Second, the markers found to have good predictive ability for short-term outcome might not only be associated with 28-day mortality but actually be causally related to mortality after AMI. If this would be the case, tailored treatment and pharmacological interventions might improve the outcome in AMI patients. Foremost, drugs that block the biological marker itself or that act on the corresponding receptors should be considered as a promising approach. Hartman et al. for instance gave a translational overview of anticytokine therapy in cardiovascular disease and after AMI [57]. They concluded, that promising results were mainly seen in experimental studies and in smaller clinical studies, but only one larger RCT showed positive results on outcome so far. But from our point of view the other biomarkers identified in this study would also deserve to be further investigated with regards to potential benefits of medical therapies. Nevertheless, to this day there is a lack of studies and evidence whether such new pharmacological approaches would indeed favorably affect the underlying pathophysiology of CAD and whether new drugs would improve outcome after AMI. The results reported in this study provide new starting points towards drug development and for future personalized treatment of AMI patients. Researchers in this field should strongly feel encouraged to further explore the possibilities that are revealed by this study.

Strengths and limitation

This study is characterized by some strengths. First, this study is based on patients from the population-based myocardial infarction registry Augsburg with consecutive enrollment, which minimizes the effect of selection bias. Blood samples were uniformly taken immediately before the PCI intervention, guaranteeing highest consistency in blood sampling. Moreover, for every case there was a large number of additional information which we used for proper adjustment in the logistic regression models and allowed us to imitate the established GRACE score to compare predictive abilities.

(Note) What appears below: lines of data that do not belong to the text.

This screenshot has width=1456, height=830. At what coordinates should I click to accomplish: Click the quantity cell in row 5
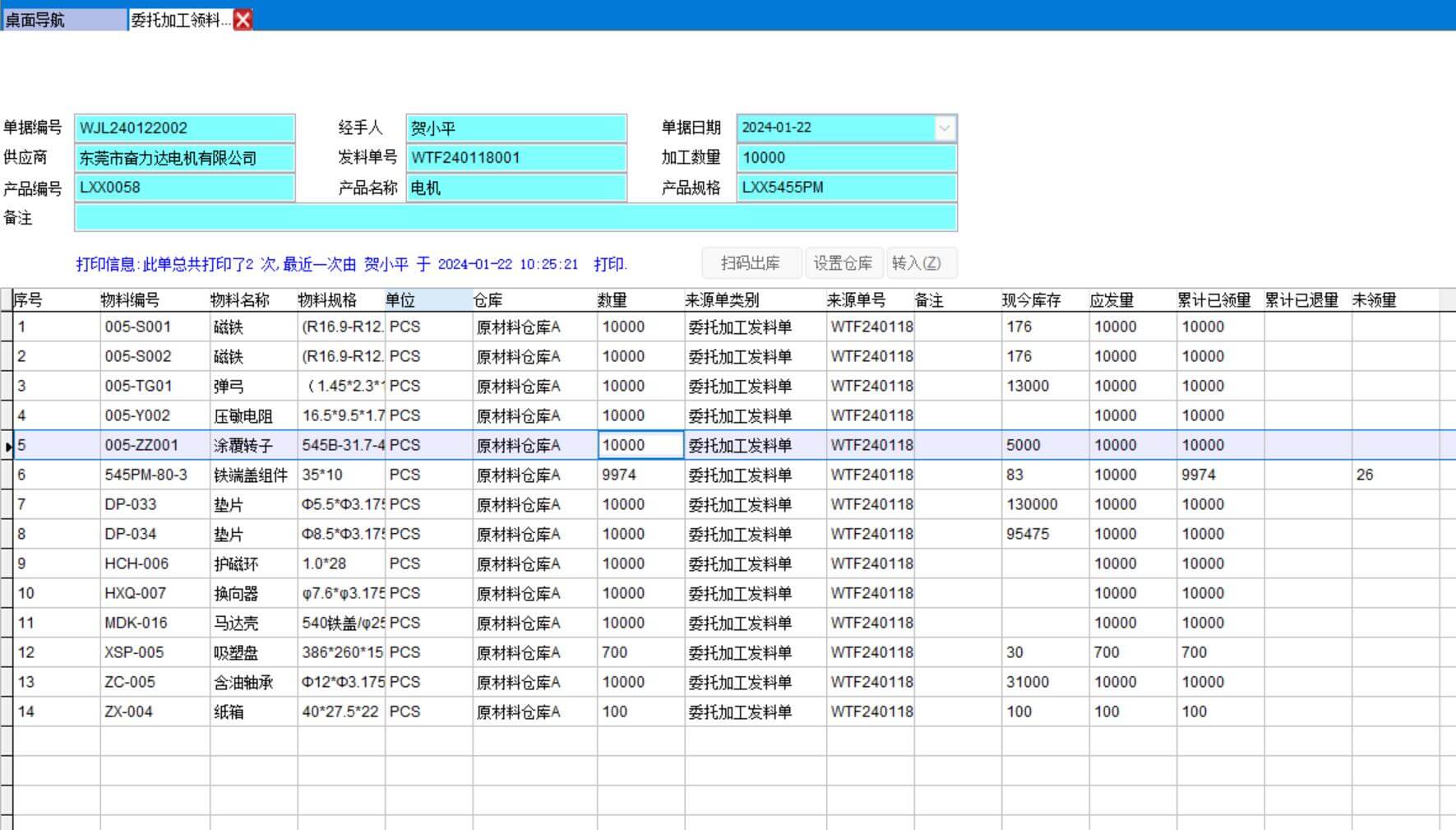click(640, 445)
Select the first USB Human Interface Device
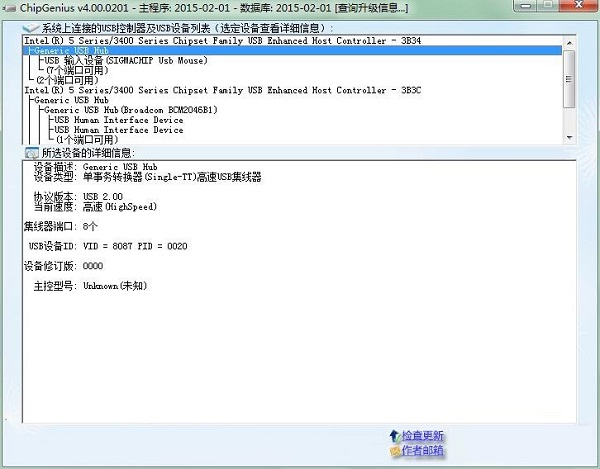The image size is (600, 469). pyautogui.click(x=118, y=120)
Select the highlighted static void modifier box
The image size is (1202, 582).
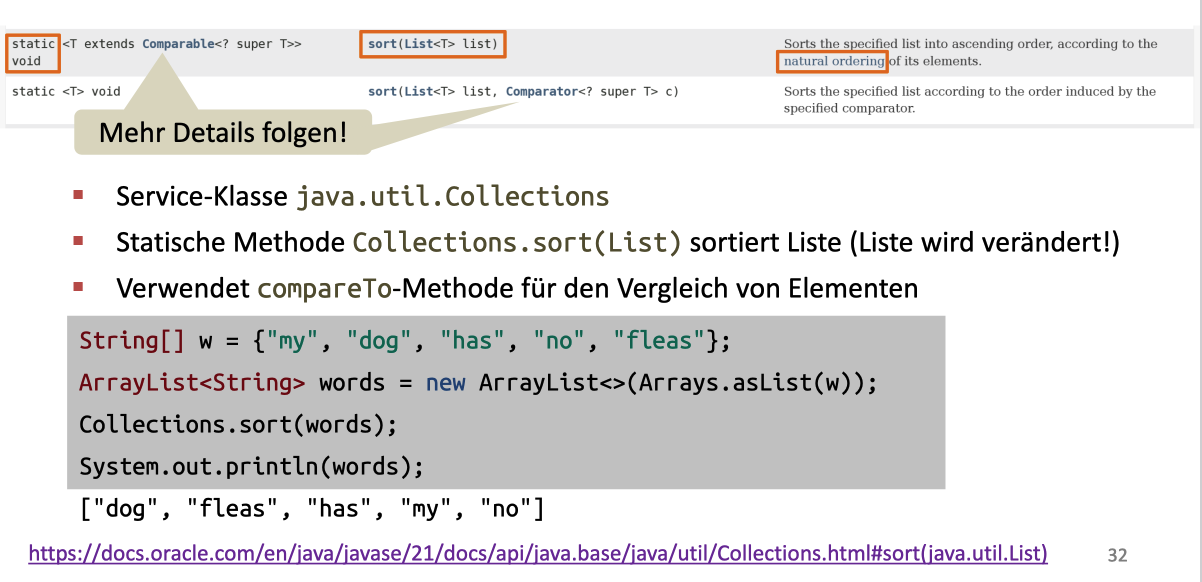tap(33, 52)
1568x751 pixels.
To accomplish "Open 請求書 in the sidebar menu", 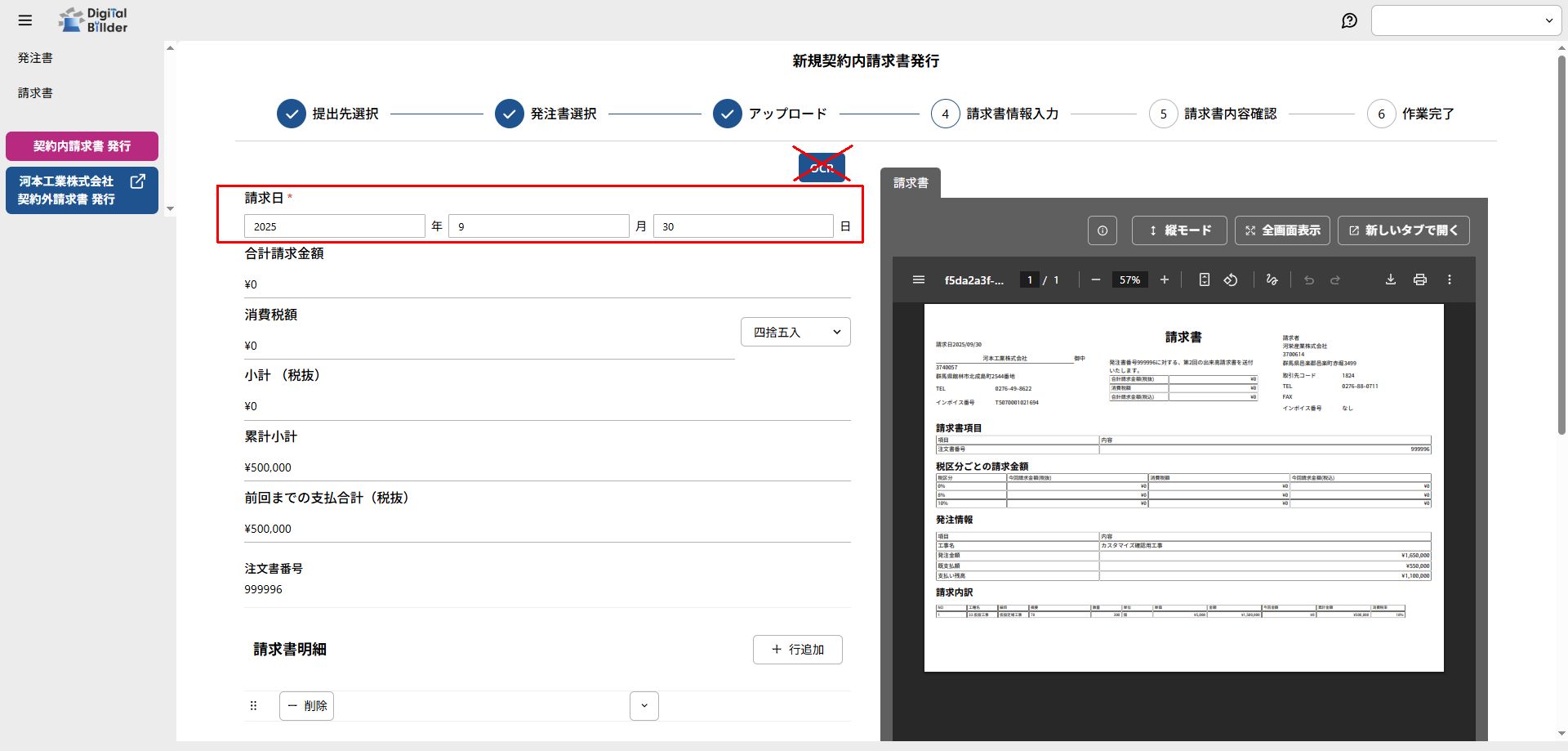I will click(x=35, y=93).
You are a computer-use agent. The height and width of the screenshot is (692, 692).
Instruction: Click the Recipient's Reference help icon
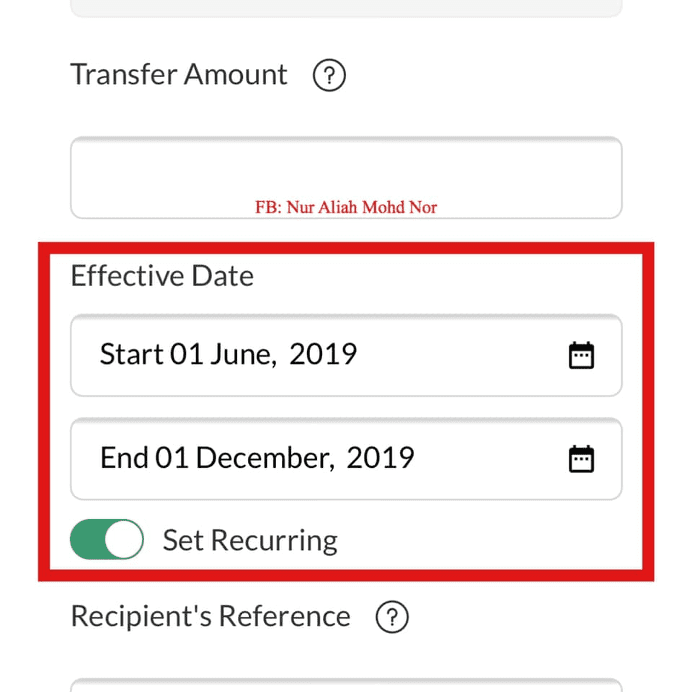click(x=392, y=617)
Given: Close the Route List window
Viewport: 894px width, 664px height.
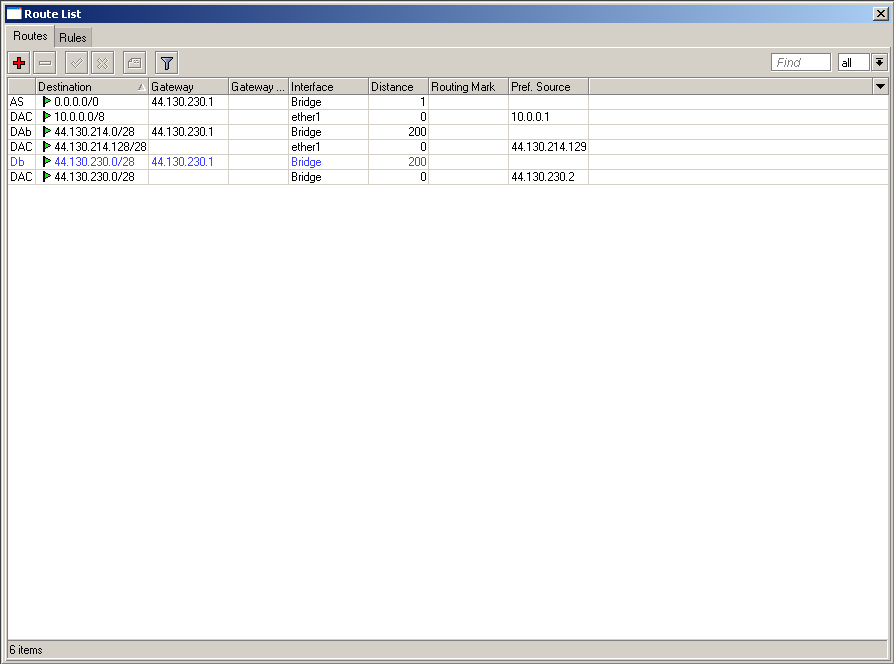Looking at the screenshot, I should click(x=880, y=14).
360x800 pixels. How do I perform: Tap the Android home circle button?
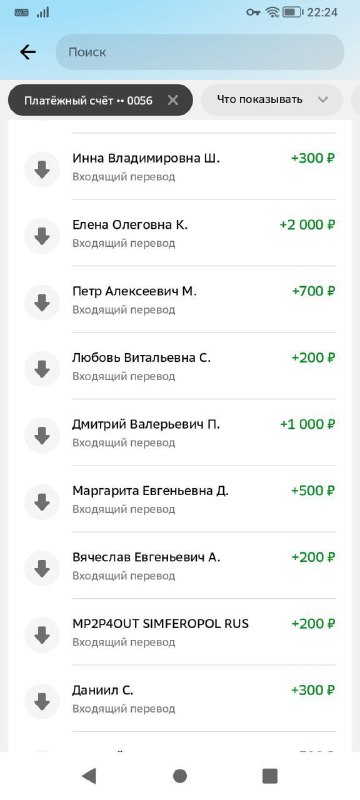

Nevertheless, there are also some limitations. No validation cohorts from other registers are available for our analyses, preventing validation of the associations—in particular for the newly identified protein markers—found in this study. Moreover, as this study is based solely on observational data, we cannot draw any conclusions about causality (including the possibility of reverse causality). Even though the 92 markers measured in this study cover a broad spectrum of important and promising inflammatory markers, there are more inflammatory markers and plasma proteins that may have been of great importance in this context. Additionally, we might not have considered all relevant confounders. Furthermore, as this study included only STEMI patients with age between 25 and 84 years, the results may not be generalized to all age groups or ethnic groups as well as to Non-ST-elevation ACS events. Finally, as majority of the study cohort was male, it is not entirely clear whether the results can also be applied to female AMI patients. Prior studies have shown important differences in pathophysiology and response to treatment for both sexes in cardiovascular diseases [58, 59]; though the number of female patients in this study is insufficient for a valid subgroup analysis to address this limitation.

Conclusion

Several inflammatory protein biomarkers were strongly related to adverse outcome after AMI. Combined to a biomarker score, they showed proper predictive ability for 28-mortality after ST-elevation myocardial infarction. Adding the biomarker to the established GRACE score improved the discrimination with an AUC of 0.8305. Even though conclusions about a causal relationship cannot be drawn, these biomarkers might provide novel possibilities for drug development and individualization of therapy regimes in STEMI patients.